"...It’s not pretty, but Ginni and Sam doubled down on GTS infrastructure instead of pursuing cloud and AK is stuck with what they left behind. It will take quite some time to repair the damage Sam and especially Ginni left in their wake if it can be repaired at all..."
This statement says it all, but can be very easy to misinterpret for those that weren't there. IBM's vision of future computing was very different from what the rest of the world wanted. IBM's vision consisted of enterprise clients paying IBM for managed computing services, which would be provided by IBM administrators in offshore countries manually provisioning computing resources. IBM would control the entire baseline stack, from IBM hardware (servers) to IBM infrastructure software (z/OS, AIX, DB2, Websphere) and especially IBM personnel (masses of system administrators).
The rest of the world wanted automation. They wanted the freedom to implement virtual machines on either their own hardware (private clouds) or on third-party service providers (public clouds). They wanted to get rid of manual provisioning by human system administrators, along with the time and money that those administrators cost. This was all happening when "lights-out" data centers were just coming into being. Those new data centers were largely unmanned, with only skeleton crews to keep the lights on. The customers for those data centers did not want to replicate the mainframe era, with thousands of administrators required to get anything done. So they did away with them.
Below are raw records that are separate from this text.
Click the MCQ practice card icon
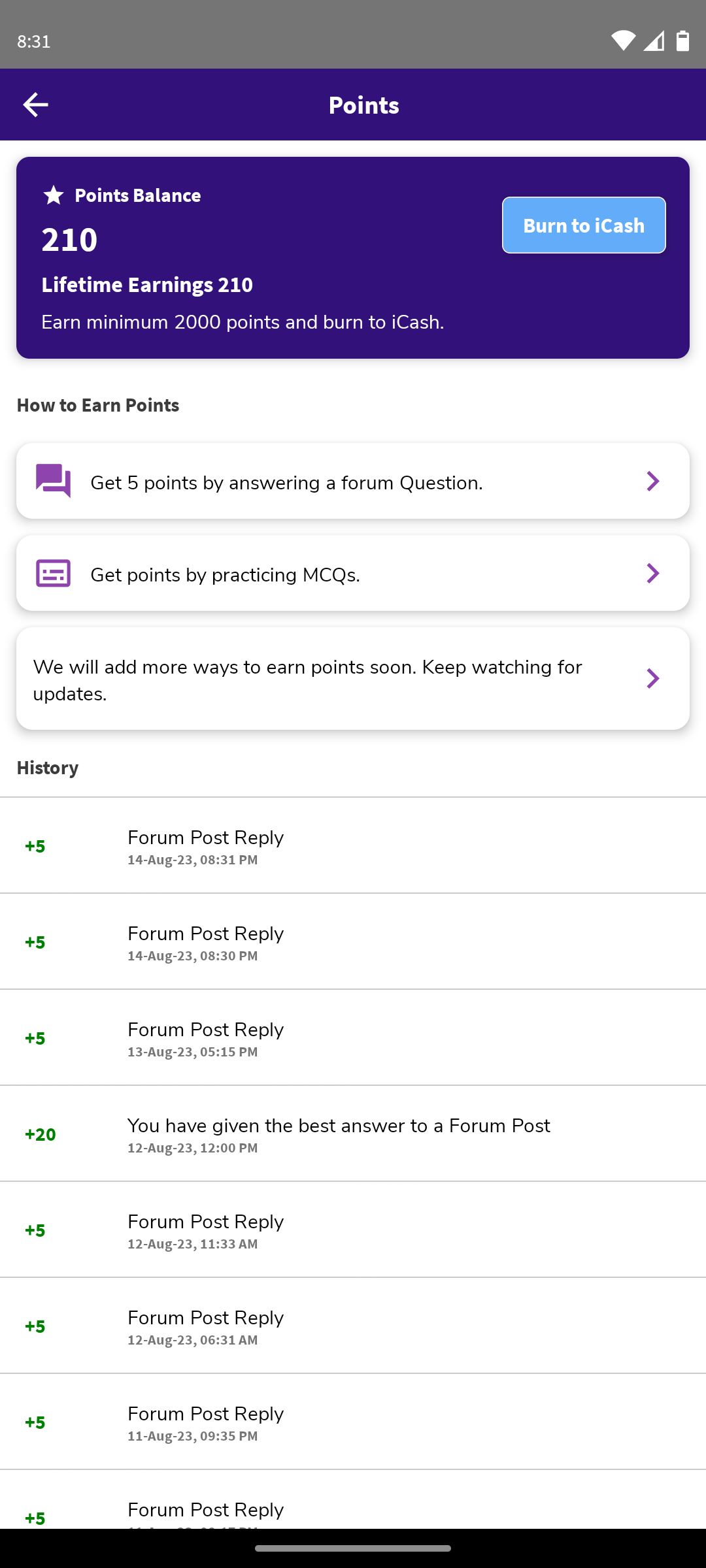point(53,573)
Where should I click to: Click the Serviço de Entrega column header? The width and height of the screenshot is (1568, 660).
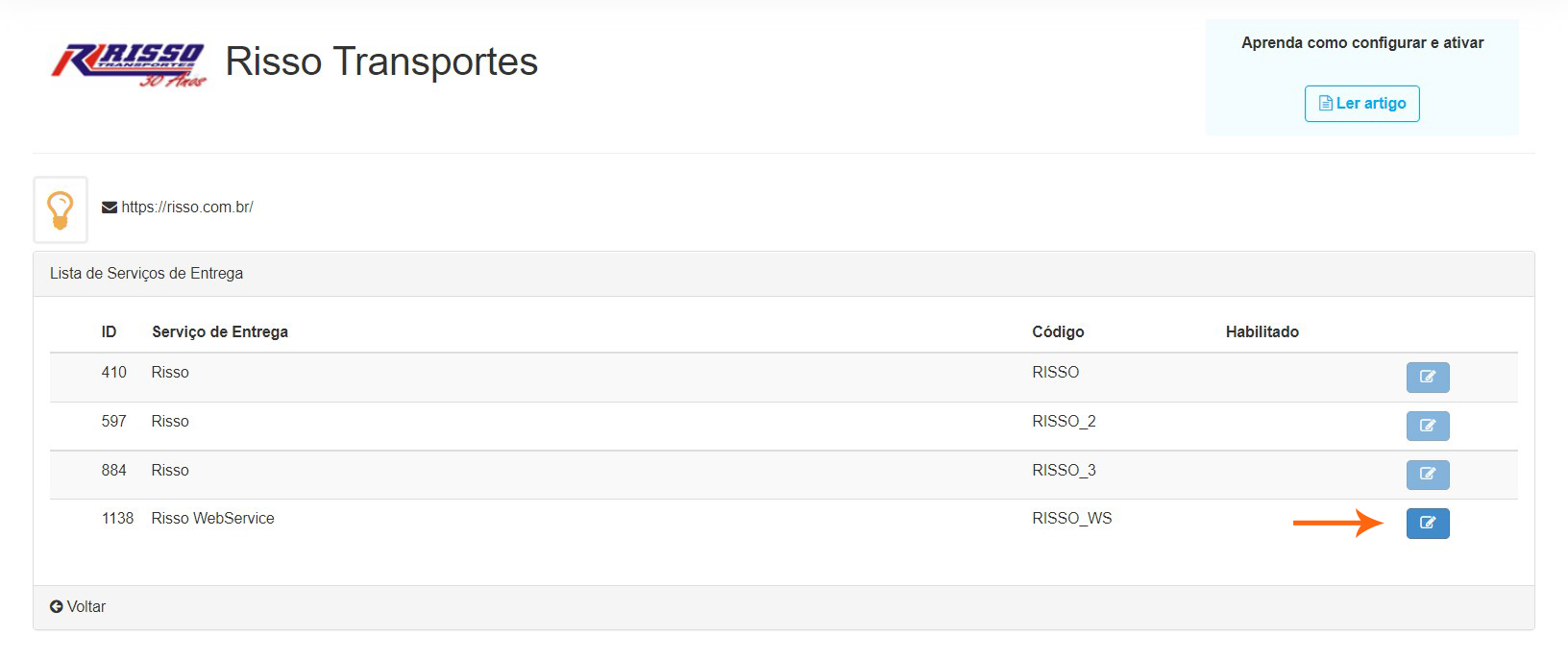pyautogui.click(x=220, y=331)
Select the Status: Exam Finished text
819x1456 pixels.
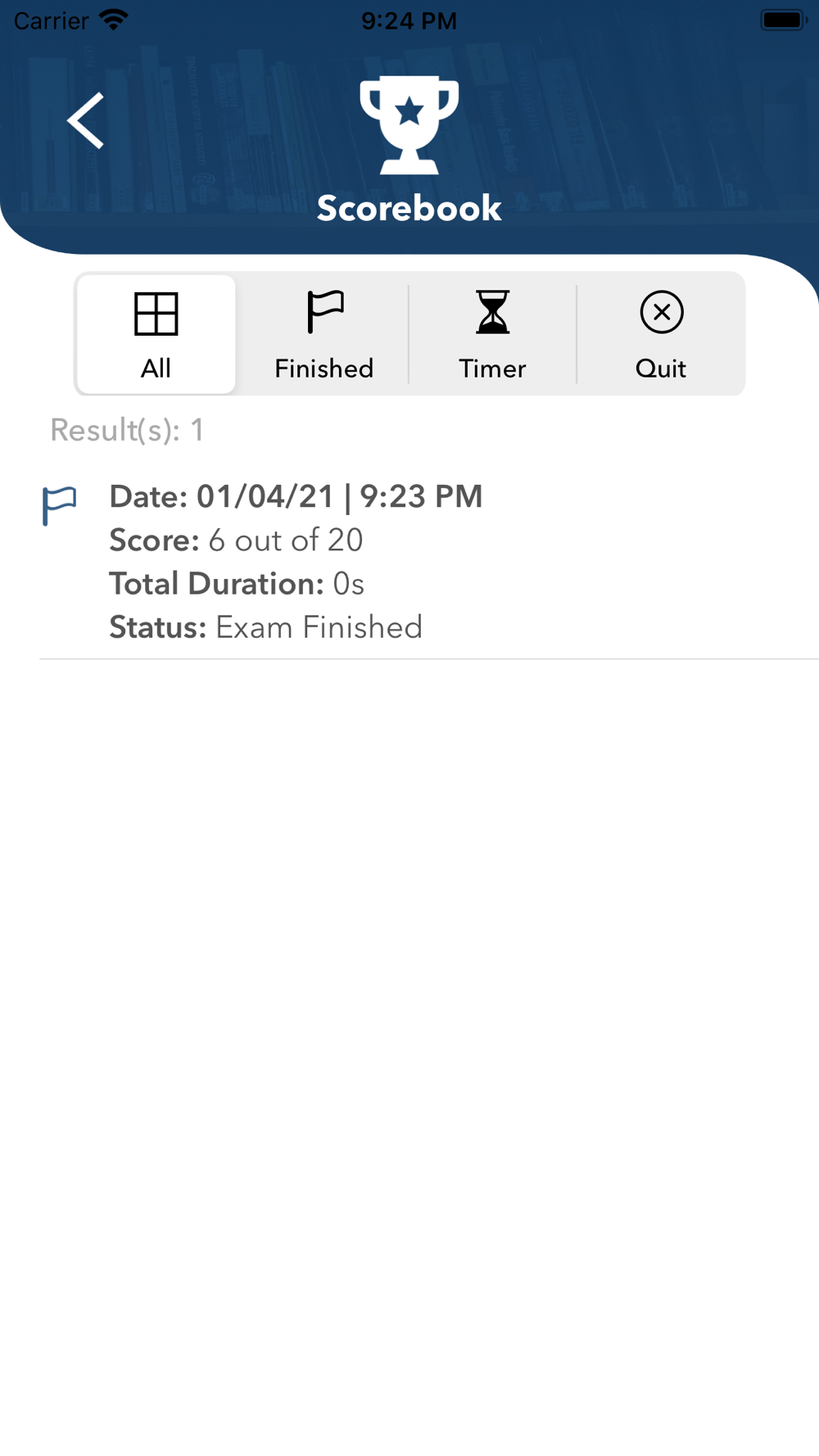(266, 627)
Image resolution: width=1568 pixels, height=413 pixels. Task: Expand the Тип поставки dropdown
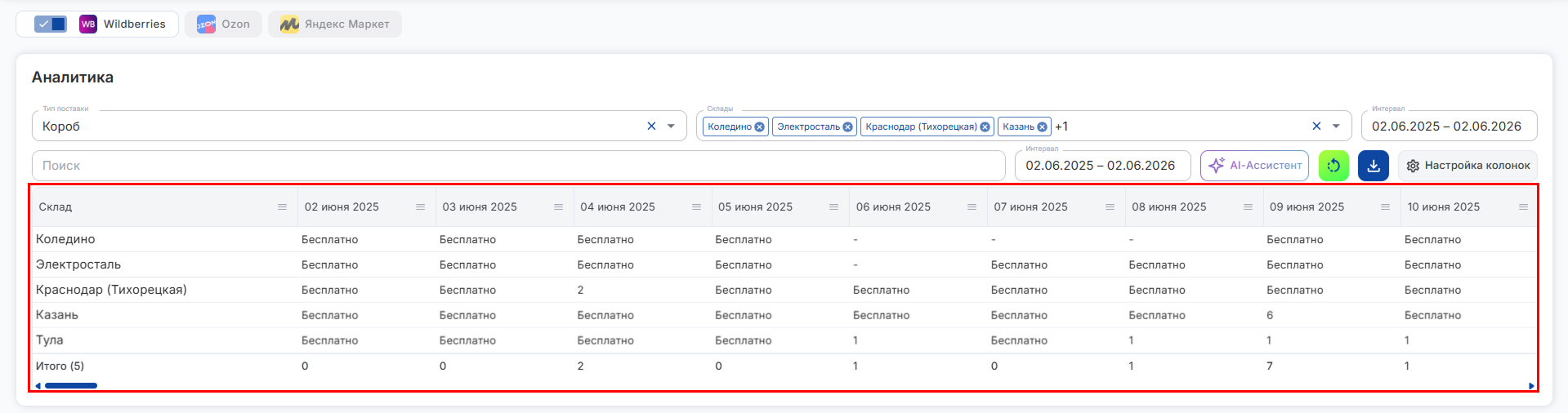(x=671, y=127)

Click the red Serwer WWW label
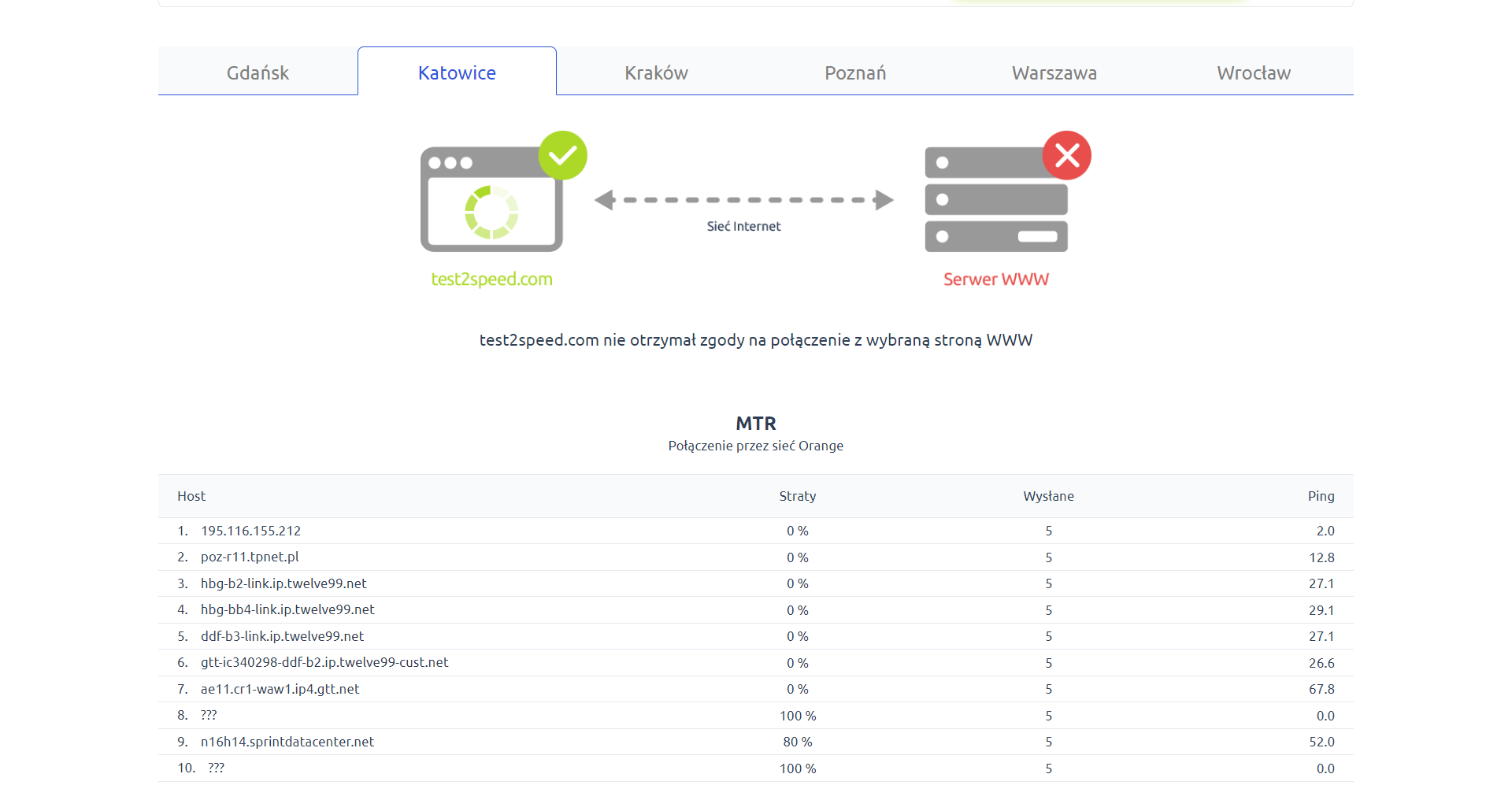tap(995, 280)

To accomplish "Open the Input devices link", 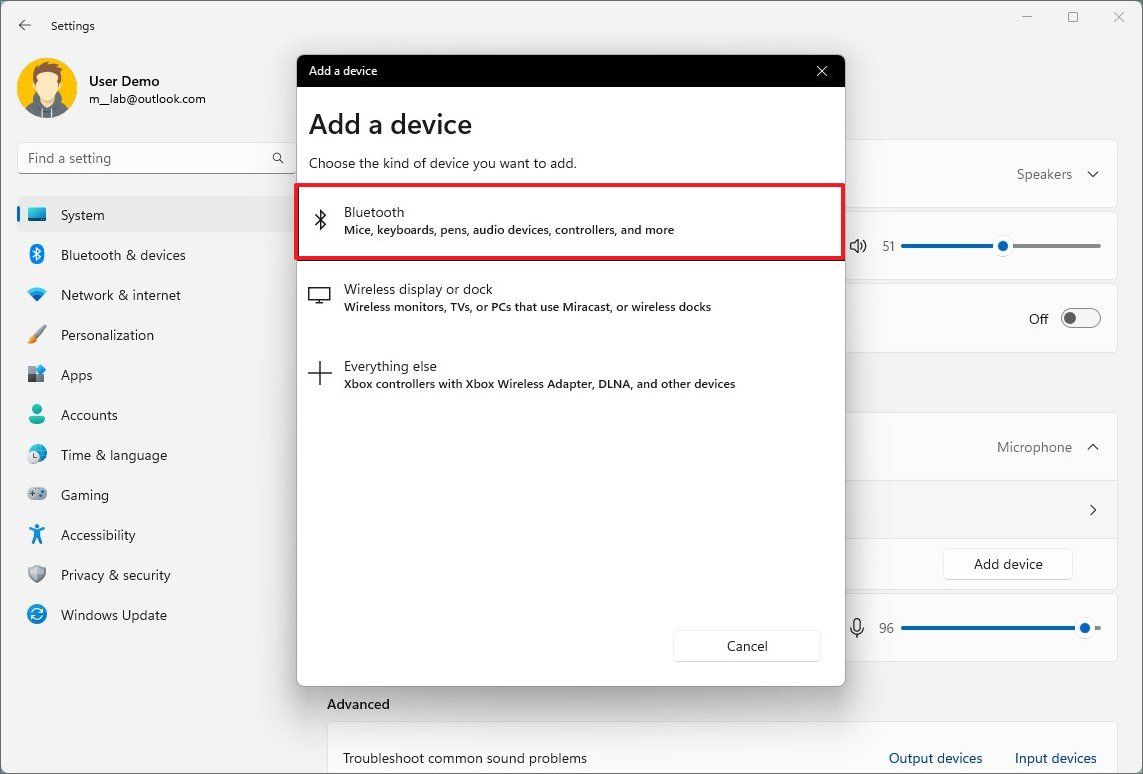I will coord(1055,758).
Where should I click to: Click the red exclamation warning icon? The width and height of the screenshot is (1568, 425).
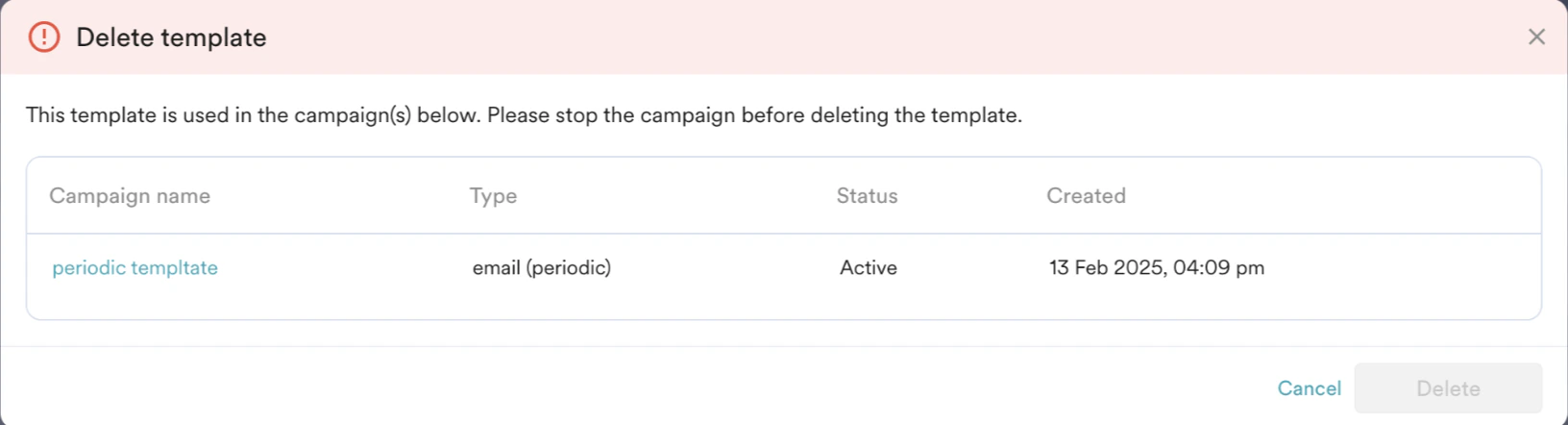pyautogui.click(x=44, y=38)
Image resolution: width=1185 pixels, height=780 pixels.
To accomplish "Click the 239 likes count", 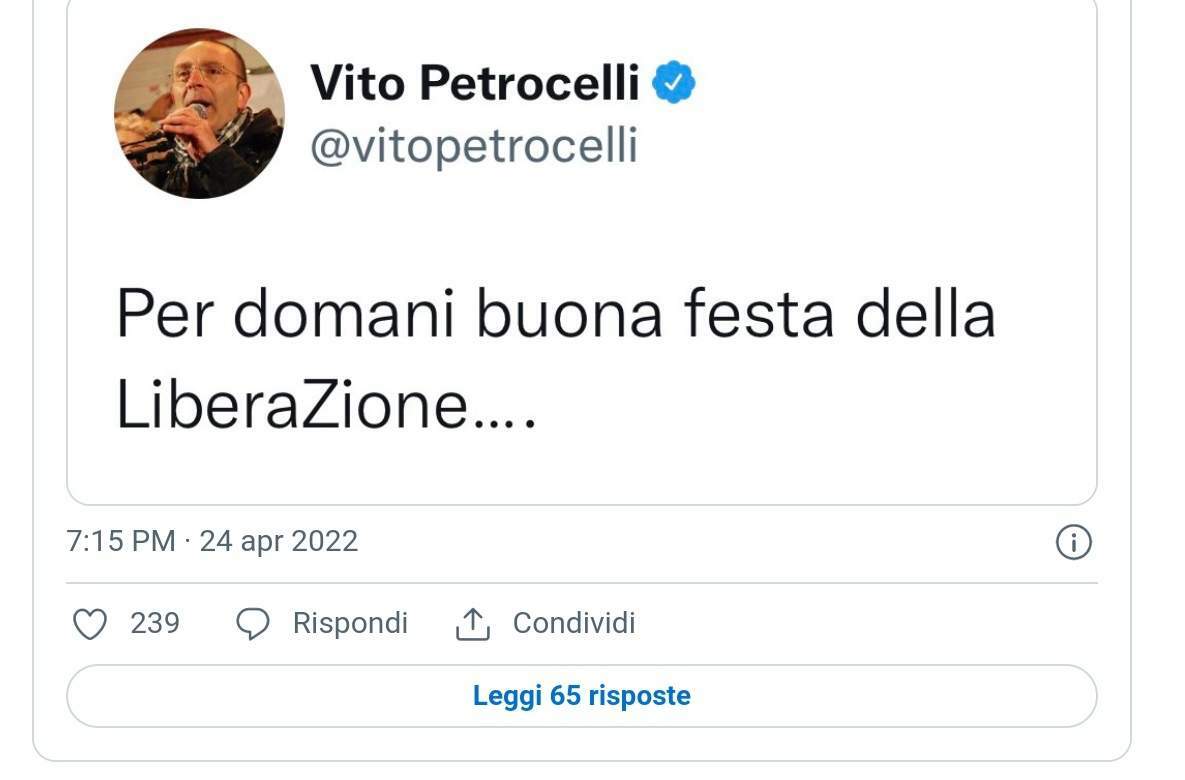I will click(155, 624).
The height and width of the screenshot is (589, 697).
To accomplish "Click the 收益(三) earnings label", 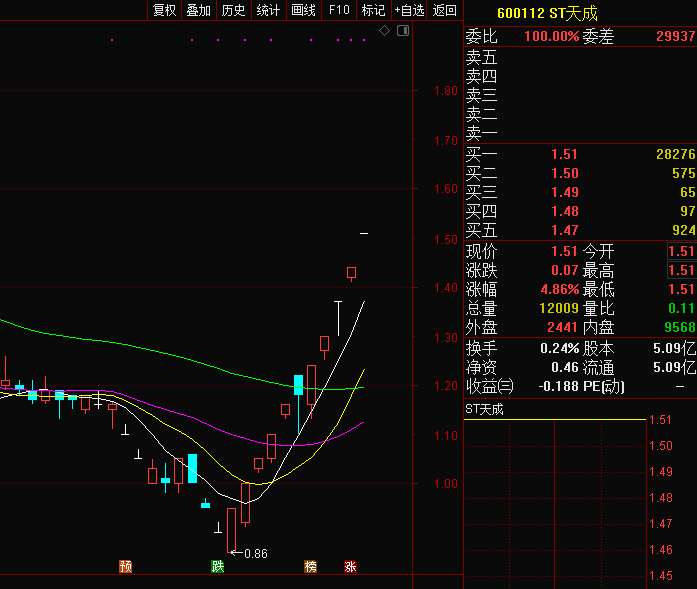I will click(489, 385).
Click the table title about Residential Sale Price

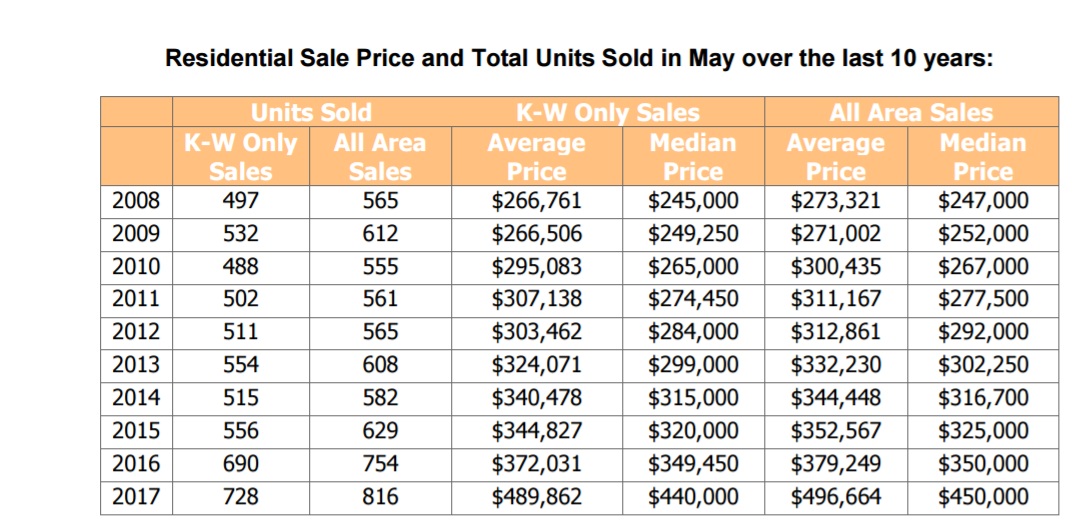click(579, 57)
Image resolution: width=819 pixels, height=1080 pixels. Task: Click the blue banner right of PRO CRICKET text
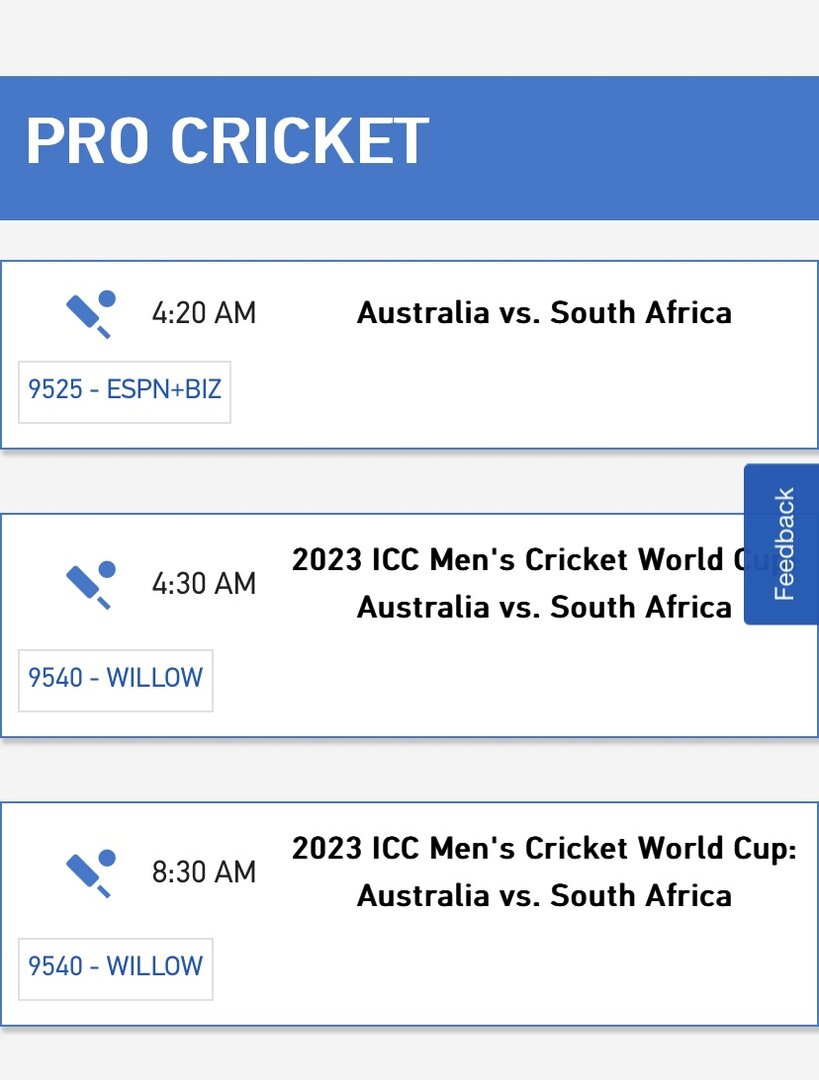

The damage you speak of cannot be repaired, because it simply reflects an evolving world. IBM is TOO MUCH...too much money, too much time, too much staff. It's a top-heavy company demanding tribute from a world that does not require IBM technology nearly as much as it once did. It would be different if IBM used its Red Hat acquisition to implement more of what today's world wants (and it sort of does), but all too often it seems that Red Hat is just a vehicle to help sell IBM's back catalog of old hits.